By James King

“They’re coming in the morning.”

No need to ask who. In prison, “they” are the guards, and since we’d been on lockdown for five days at the time, it was also obvious what they were coming to do. Search.

I learned very early in my incarceration that I lack the necessary imagination to successfully hide contraband. Early efforts at hiding wood glue, a clothing line, and even a paper clip that I found particularly useful for hanging things up were all sniffed out, and though I was fortunate to avoid disciplinary write-ups for these contraband items, I learned to just get rid of illegal stuff, or at the very least, not try to hide it.

Even so, at the news that a search would be conducted, I felt an odd mix of nerves and anticipation rattling through my brain like characters in a WWE match.

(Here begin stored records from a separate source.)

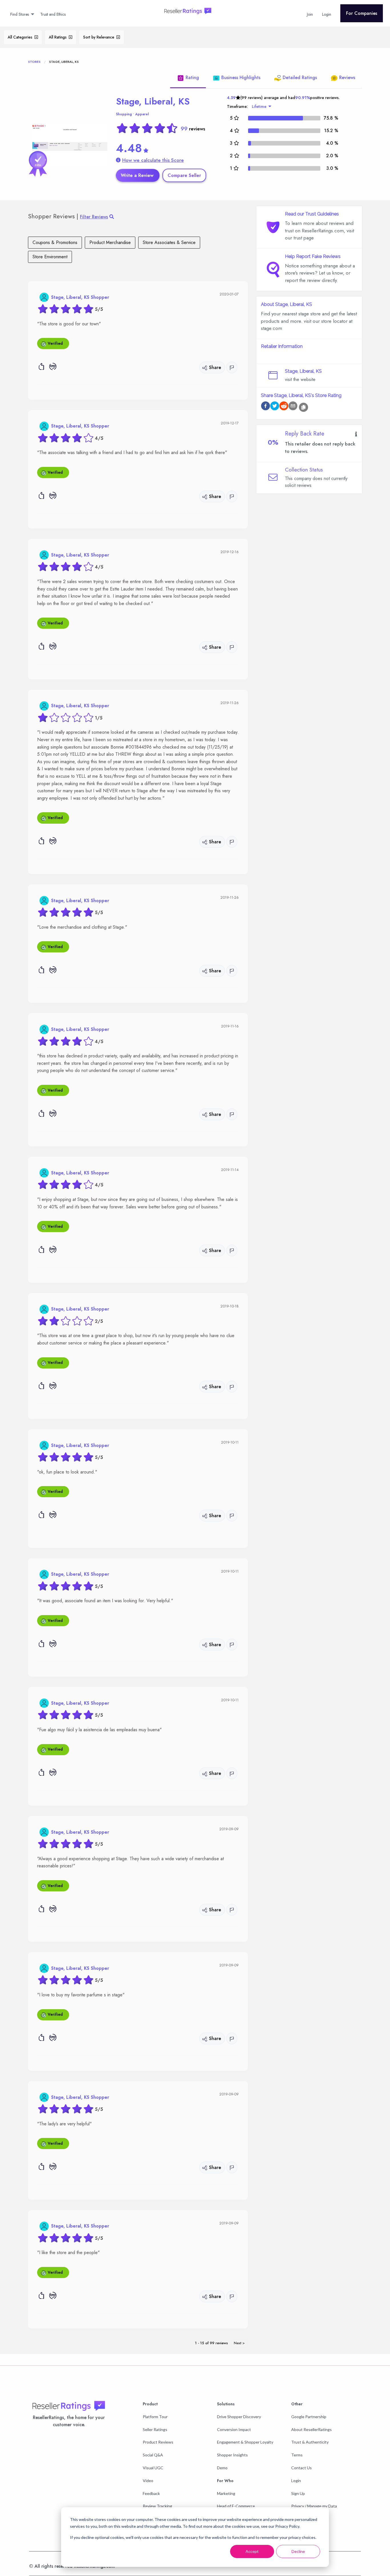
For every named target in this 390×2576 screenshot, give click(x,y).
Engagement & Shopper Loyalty (245, 2442)
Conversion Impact (234, 2429)
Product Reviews (158, 2442)
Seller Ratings (155, 2429)
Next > (239, 2343)
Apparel (142, 114)
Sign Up (298, 2493)
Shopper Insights (232, 2454)
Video (148, 2480)
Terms (297, 2454)
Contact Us (301, 2467)
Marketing (226, 2493)
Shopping (124, 114)
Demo (222, 2467)
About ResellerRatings (311, 2429)
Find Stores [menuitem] (19, 14)
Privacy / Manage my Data (314, 2506)
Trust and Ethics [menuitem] (53, 14)
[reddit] (283, 406)
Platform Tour (155, 2416)
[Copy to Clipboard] (303, 407)
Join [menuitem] (310, 14)
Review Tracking (157, 2506)
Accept (252, 2551)
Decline (298, 2551)
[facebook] (265, 406)
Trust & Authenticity (310, 2442)
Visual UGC (153, 2467)
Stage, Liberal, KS (153, 101)
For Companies (361, 13)
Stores (34, 61)
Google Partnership (308, 2416)
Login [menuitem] (326, 14)
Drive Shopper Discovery (239, 2416)
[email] (292, 406)
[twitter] (274, 406)
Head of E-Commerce (236, 2506)
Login (296, 2480)
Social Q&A (153, 2454)
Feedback (151, 2493)
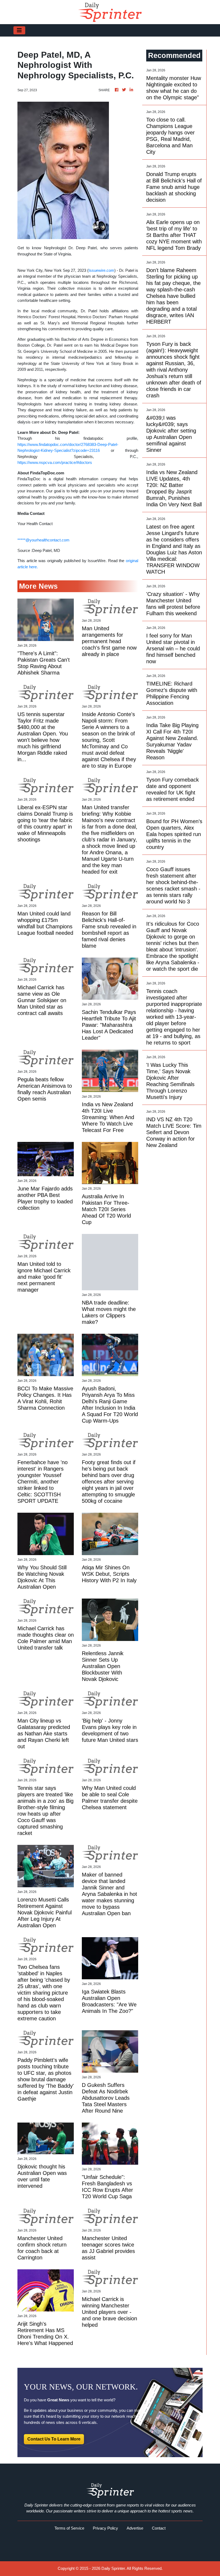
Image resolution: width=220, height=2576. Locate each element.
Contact (159, 2528)
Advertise (135, 2528)
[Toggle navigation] (19, 30)
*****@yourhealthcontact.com (43, 540)
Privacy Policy (105, 2528)
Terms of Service (69, 2528)
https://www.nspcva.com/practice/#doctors (54, 462)
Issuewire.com (101, 270)
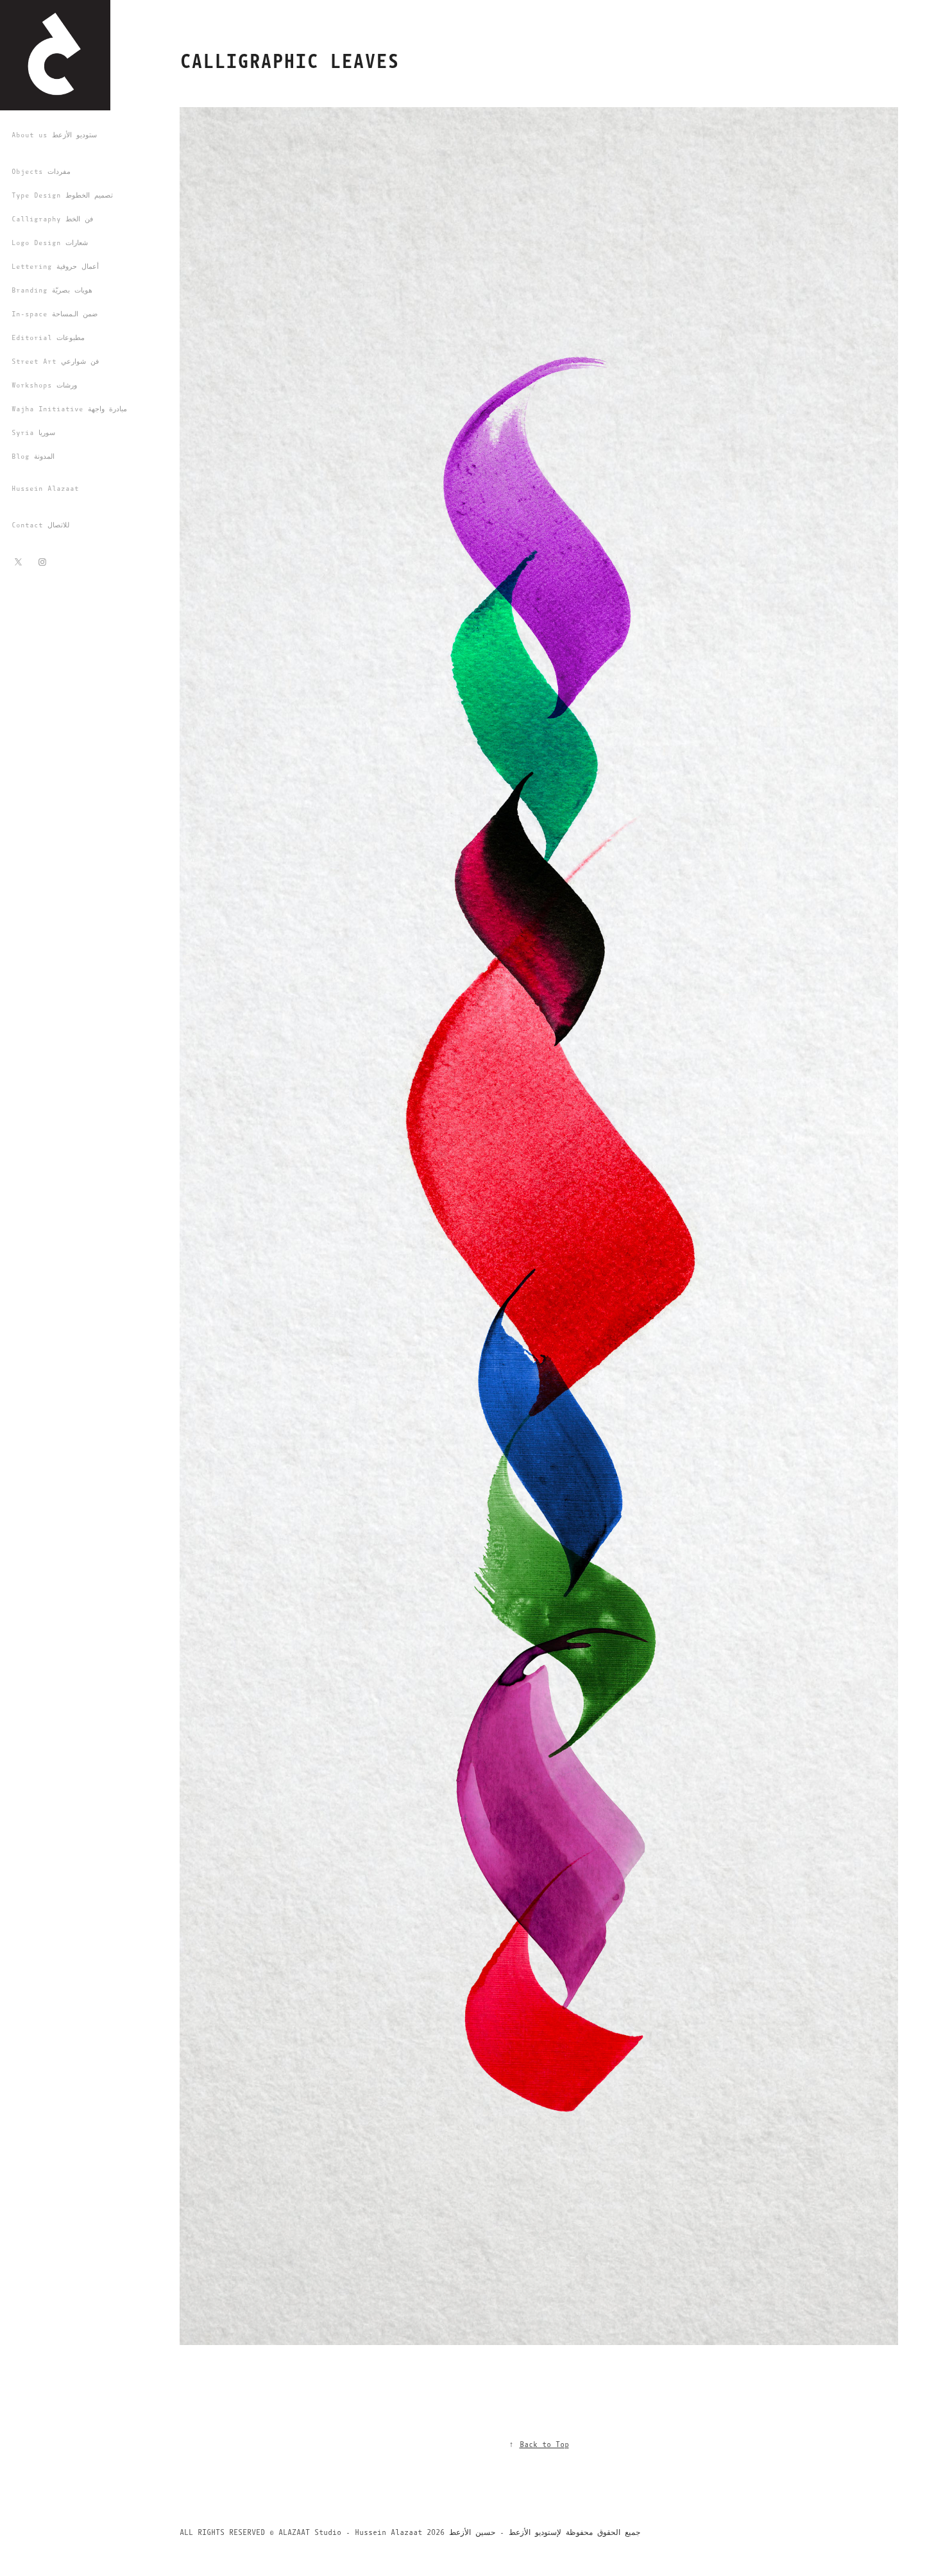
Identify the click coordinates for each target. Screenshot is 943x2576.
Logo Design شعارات (50, 243)
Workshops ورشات (44, 385)
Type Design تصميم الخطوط (62, 195)
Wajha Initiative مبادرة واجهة (69, 409)
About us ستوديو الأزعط (54, 135)
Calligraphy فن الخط (52, 219)
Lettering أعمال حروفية (55, 266)
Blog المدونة (33, 456)
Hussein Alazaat (45, 488)
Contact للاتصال (40, 525)
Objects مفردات (41, 171)
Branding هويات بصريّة (52, 290)
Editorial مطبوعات (48, 338)
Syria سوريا (33, 433)
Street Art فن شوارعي (55, 361)
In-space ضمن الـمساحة (55, 314)
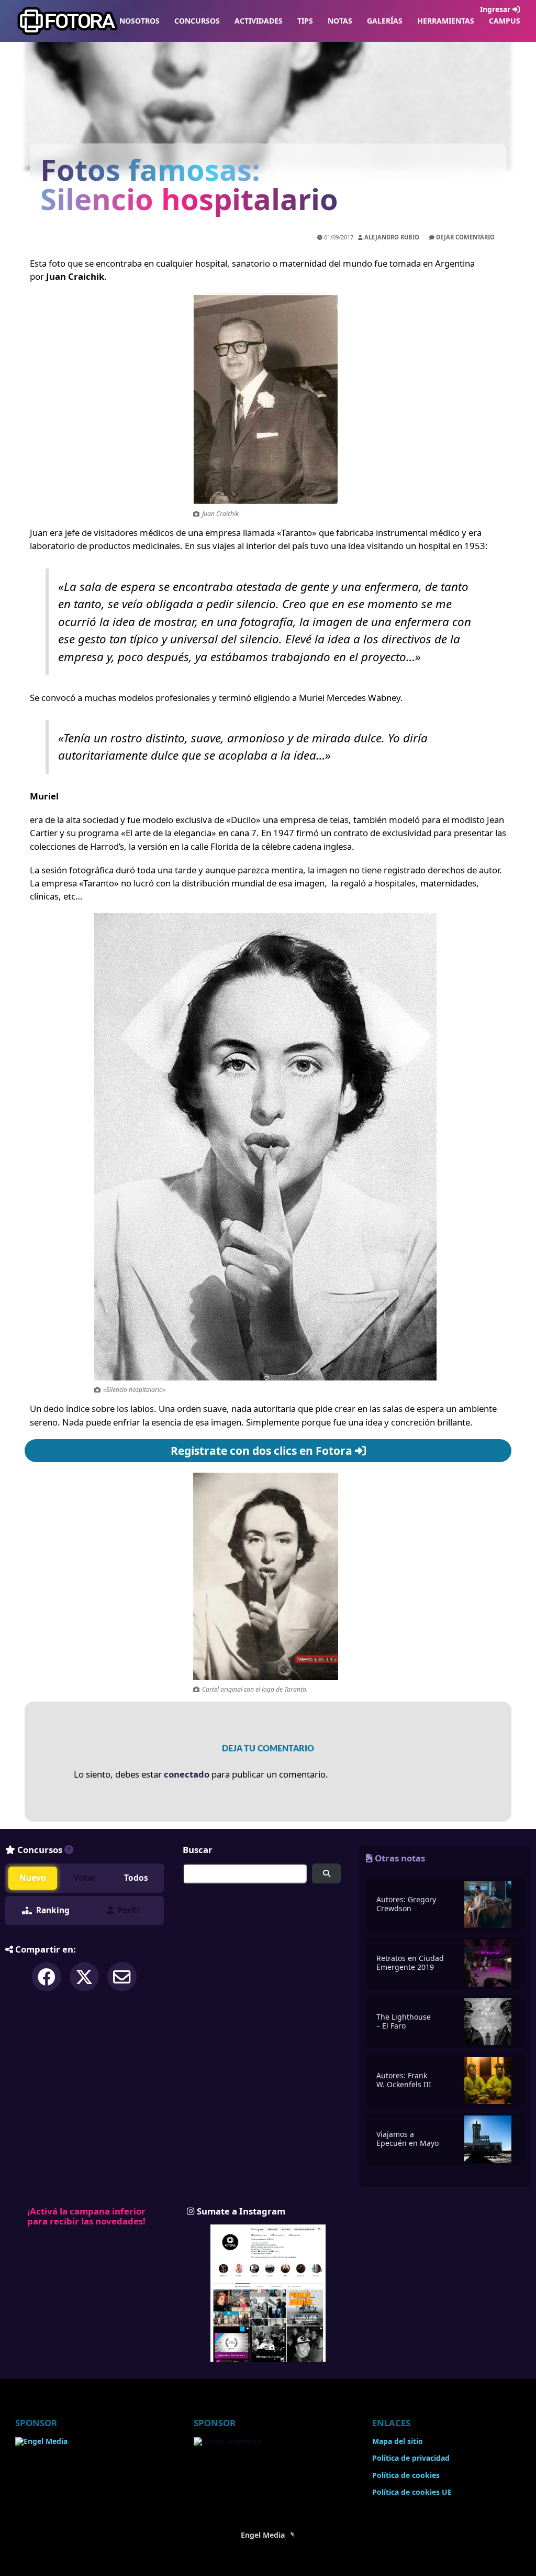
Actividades (258, 21)
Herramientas (445, 21)
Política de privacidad (411, 2458)
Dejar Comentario (465, 237)
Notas (340, 21)
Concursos (197, 21)
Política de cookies (406, 2475)
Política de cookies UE (412, 2492)
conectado (186, 1774)
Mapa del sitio (397, 2441)
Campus (504, 21)
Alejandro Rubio (391, 237)
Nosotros (139, 21)
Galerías (385, 21)
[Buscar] (326, 1874)
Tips (305, 21)
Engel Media (264, 2535)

Around me, the energy was picking up noticeably as we returned from the chow hall back to the housing unit. Some were walking back to the unit quickly; these were the more experienced guys who are often involved in things that I try not to know too much about.

Others were expressing a sense of relief, because it was commonly known that it wouldn’t be long after the search that we might get off of lockdown and return to normal activity.

But even among those who were more serene, like me, there was still an uptick in nerves. Some unknown person would soon be combing through our most intimate possessions. Letters from my Dad, who passed away in 2010, old family photos, my writings.

To get the upper hand on my rising anxiety, I thought positive thoughts, like the fact that I believe I have a cellie who also avoids contraband. Others aren’t so lucky. I’ve seen guys in my social circle who have had cellmates who kept homemade knives, or cell phones. Both could result in disciplinary write-ups for either or both of the residents of that cell.

Some may wonder, why whould someone stay in a cell with someone who has a knife? Well, often cellies keep secrets from each other, but even if the contraband is known, just wanting to move to a new cell doesn’t mean you can. Our housing unit is filled to at least 180% capacity. The few people who don’t have cellies don’t want one, and most people don’t want to go through the hassle of vetting a new cellie, even if they aren’t particularly content with the cellie they have. The devil you know and all.

In the cell, trust, compatibility, and the ability to compromise have a special value, because you are in a forced pairing that may affect your life or your opportunity for freedom. The hope is for a cellie who won’t jeopardize your safety, but in practical terms, you tend to ride it out through thick and through thin. In other words, a semblance of compatability in a 5′ by 8′ cell with a person that you will spend many hours of many days with, tends to trump some abstract notion of release years down the road.

In the end, the anticipation of a search is simply another form of stress that most incarcerated people deal with in mostly healthy ways. Whether it’s working hard to hide their contraband, or taking everything off of their shelves to make the search easier for the guards, it all has a sense of normalcy that is particular to this environment.

In the morning, no one came, they searched another housing unit instead. But we know, they are still on their way. Maybe tomorrow.